Due to the naturally expanding genetic diversity of hCoV-19 viruses, GISAID introduced a nomenclature system for major clades, developed by Sebastian Maurer-Stroh et al, based on marker mutations within 6 high-level phylogenetic groupings from the early split of S and L, to the further evolution of L into V and G and later of G into GH and GR.
GISAID clades are augmented with more detailed lineages assigned by the Phylogenetic Assignment of Named Global Outbreak LINeages (PANGOLIN) tool, aiding in the understanding of patterns and determinants of the global spread of the pandemic strain causing COVID-19. A third effort uses a Year-Letter nomenclature to facilitate discussion of large-scale diversity patterns of hCoV-19 and label clades that persist for at least several months and have significant geographic spread.
Clade definitions in GISAID are informed by the statistical distribution of genome distances in phylogenetic clusters (see Han et al, 2019) followed by merging of smaller lineages into major clades based on shared marker variants. Instead of generic letters A, B, C we chose actual letters of marker mutations (alphabet for non-synonymous and number for synonymous substitutions) to make the system more tangible and specific for this virus. For example, S-D614G is one of several genetic markers characterizing a new clade that rose sharply since February 2020 and the letter G was chosen as its name then. Clade and name extensions are triggered when a clade can be subdivided as described above. Another unique feature is to allow dropping of letters and numbers in front to avoid monotonous letter/number chains as used in other viruses. Using specific combinations of genetic markers, all of the hCOV-19 data in GISAID can be classified into currently 7 clades. For example, starting with S and L (initiated also by other research groups Tang et al, 2020), S continued at moderate levels and L split into initially equal G and V versions with G reaching 50% in March 2020 and splitting further into GR and GH and later also GV. The list of the marker variants is as follows:
S: C8782T,T28144C includes NS8-L84S
L: C241,C3037,A23403,C8782,G11083,G26144,T28144 (early clade markers in WIV04-reference sequence)

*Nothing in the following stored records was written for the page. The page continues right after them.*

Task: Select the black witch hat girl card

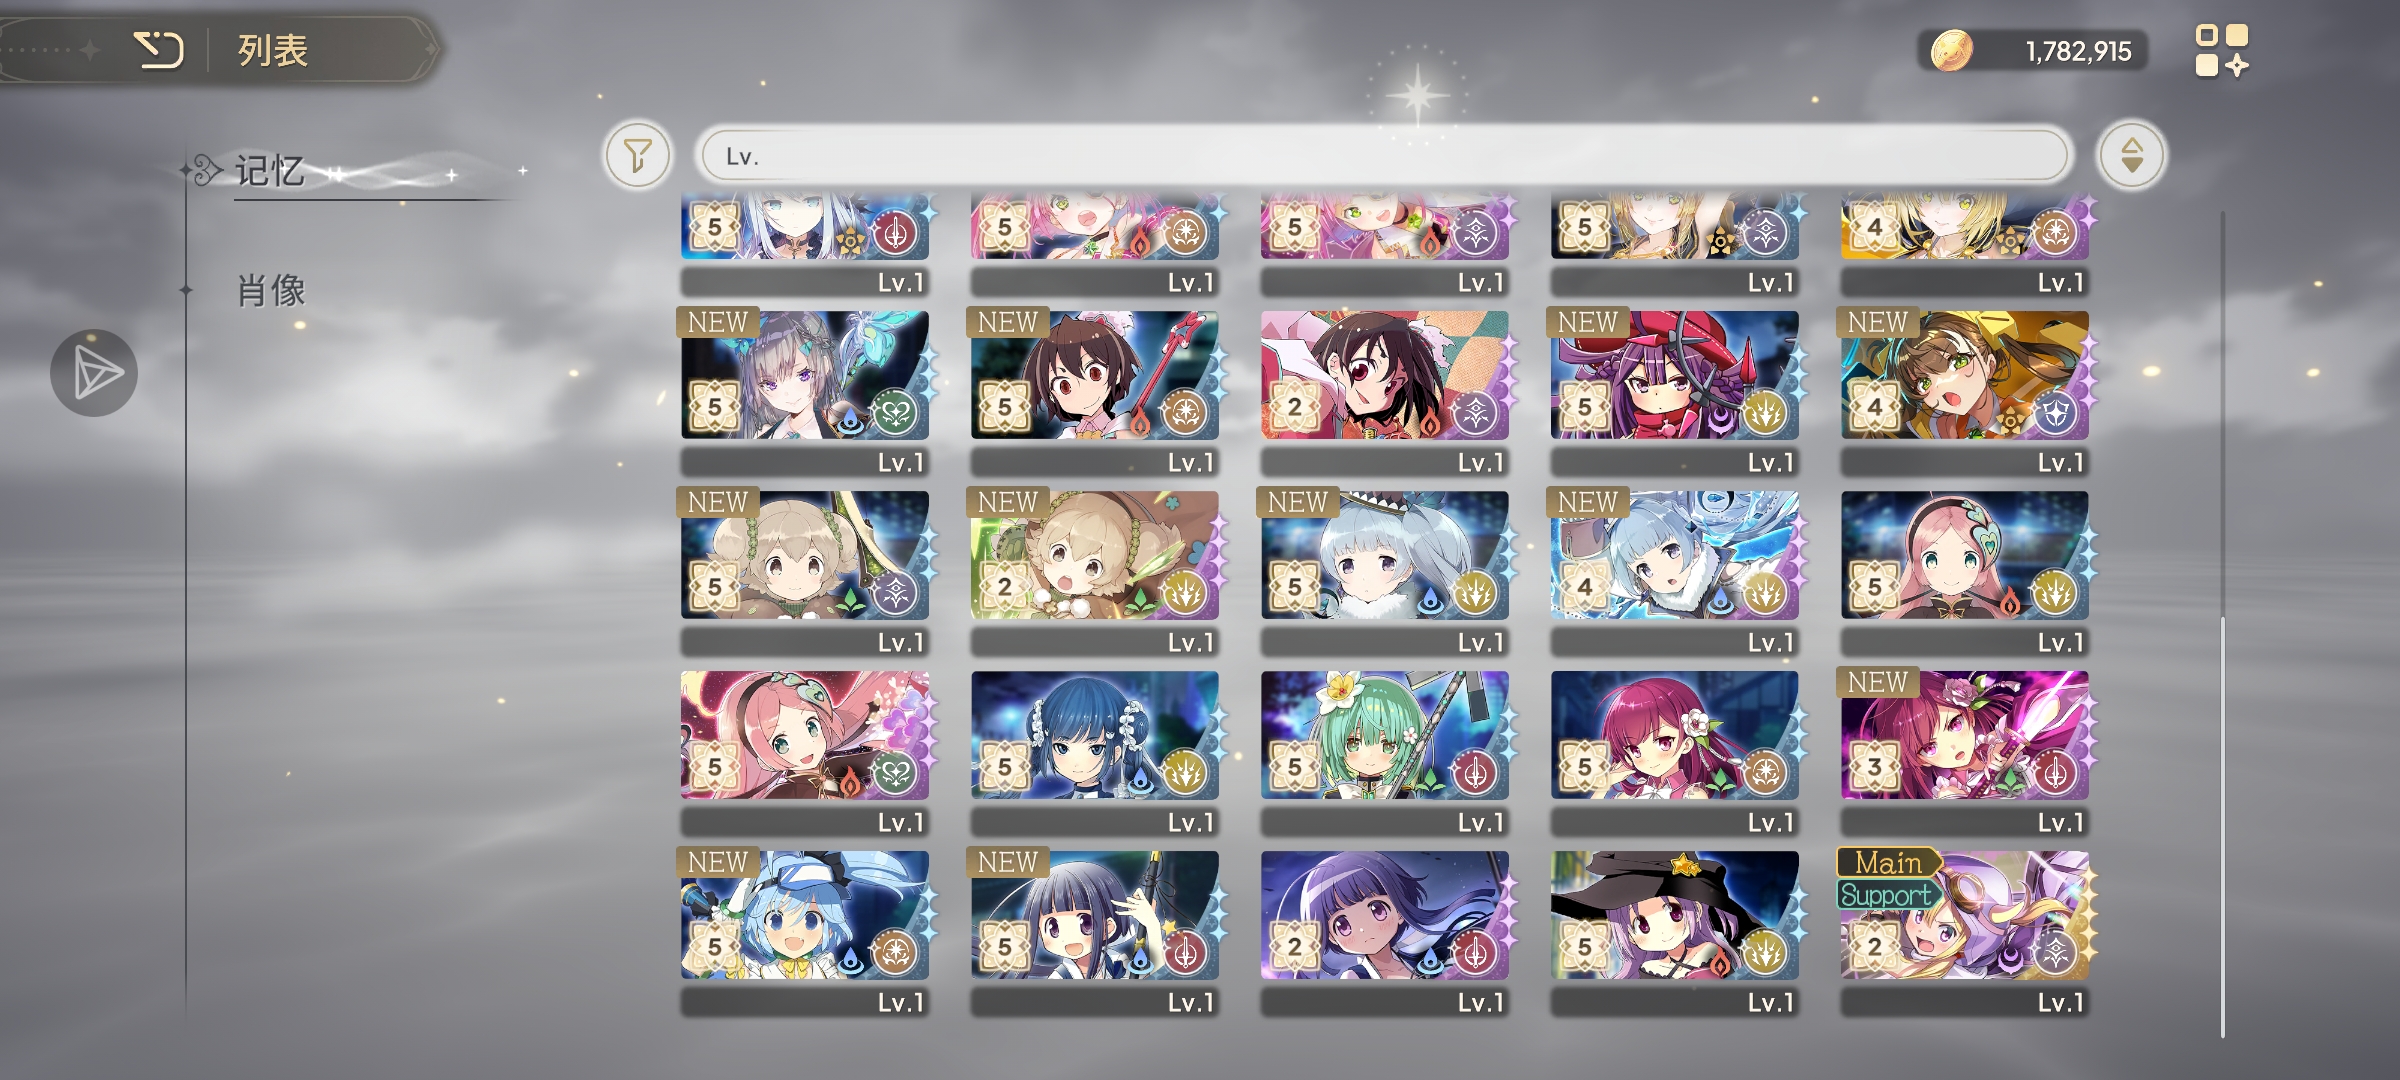Action: pyautogui.click(x=1675, y=932)
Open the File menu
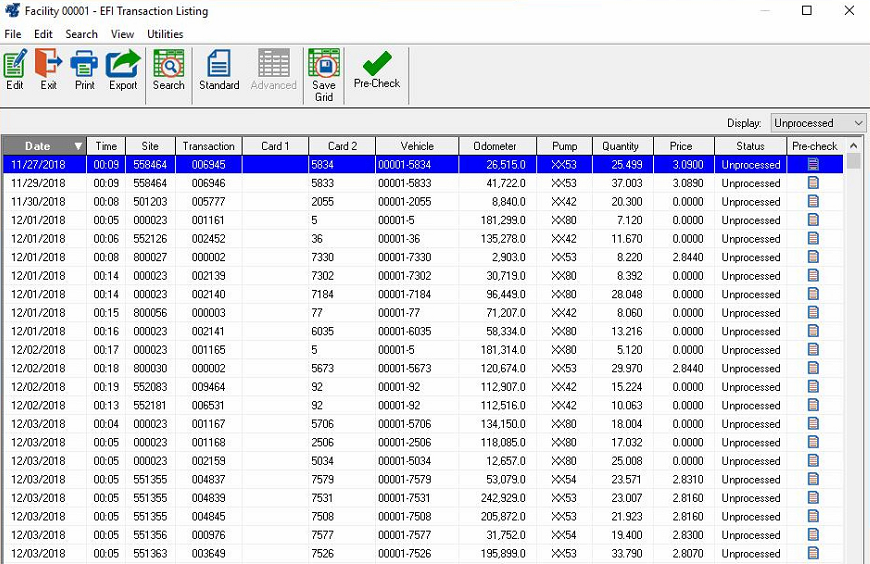Screen dimensions: 870x564 pyautogui.click(x=13, y=34)
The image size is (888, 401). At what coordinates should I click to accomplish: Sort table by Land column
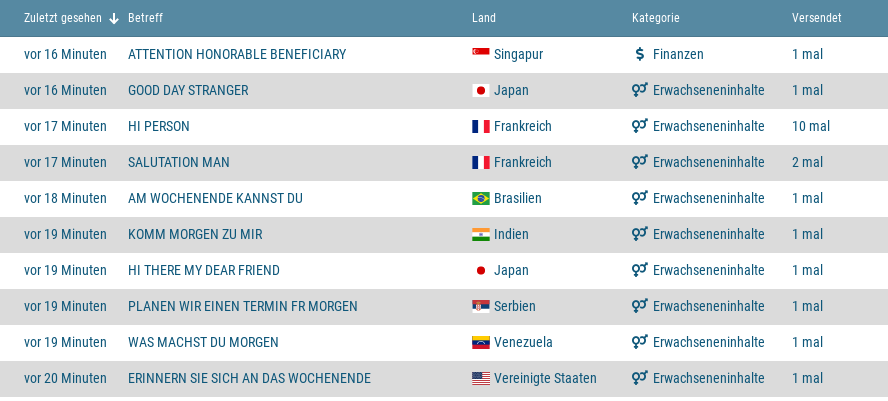click(x=484, y=18)
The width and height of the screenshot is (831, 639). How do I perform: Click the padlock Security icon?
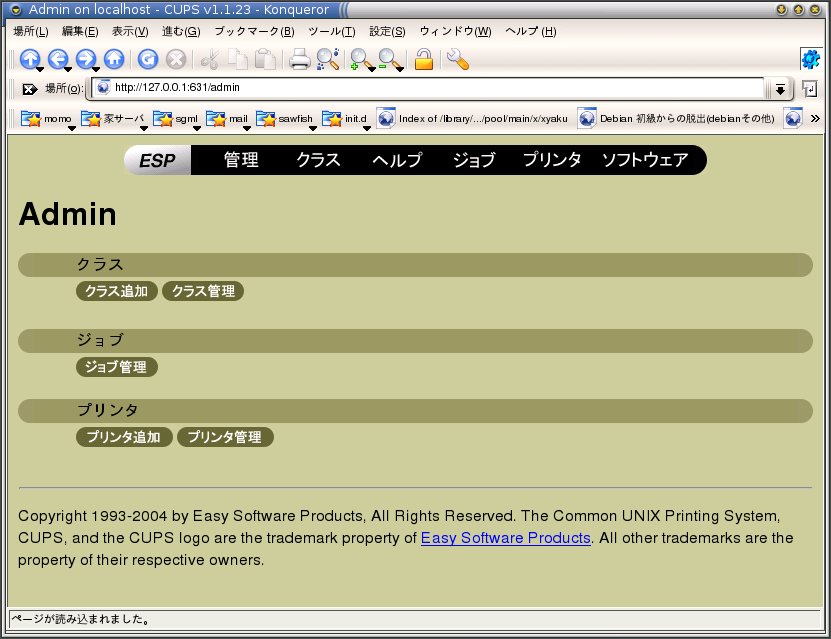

V: G11083T,G26144T NSP6-L37F + NS3-G251V
G: C241T,C3037T,A23403G includes S-D614G
GH: C241T,C3037T,A23403G,G25563T includes S-D614G + NS3-Q57H
GR: C241T,C3037T,A23403G,G28882A includes S-D614G + N-G204R
GV: C241T,C3037T,A23403G,C22227T includes S-D614G + S-A222V
Clade definitions in GISAID are augmented with more detailed lineages assigned, e.g. by the Phylogenetic Assignment of Named Global Outbreak LINeages (PANGOLIN) tool by Rambaut et al, an additional effort aiding in the understanding of patterns and determinants of the global spread of the pandemic strain causing COVID-19. For each strain the clade information is provided in the “Virus detail” section of the metadata. Lineages assigned by this software tool, are characterized by a combination of genetic and epidemiological support. This hierarchical, dynamic nomenclature describes a lineage as a cluster of sequences seen in a geographically distinct region with evidence of ongoing transmission in that region. Multiple sources of information are taken into account, including phylogenetic information as well as a variety of metadata associated with that sequence. The finer scale of this nomenclature system can help tease apart outbreak investigations and as rates of international travel increases will facilitate tracking viral imports across the globe.
Another effort, here by Hodcroft et al, uses a Year-Letter nomenclature to facilitate discussion of large-scale diversity patterns of hCoV-19 and label clades that persist for at least several months and have significant geographic spread. Each clade name consists of the year when the clade emerged and a capital letter starting with A for each year. Clades are defined by signature mutations. New major clades are named once the frequency of a clade exceeds 20% in a representative global sample and that clade differs in at least two positions from its parent clade, currently using the clades 19A, 19B, 20A, 20B, and 20C.
Figure 1. Rough correspondence of different clade nomenclature systems in format: Rambaut et al (GISAID) Hodcroft et al | Strain name | EpiCoV accession | collection date
In summary, while PANGO lineages provide more detailed outbreak cluster information, the other two nomenclatures offer a large-scale overall view of clade trends and all are in good overall agreement.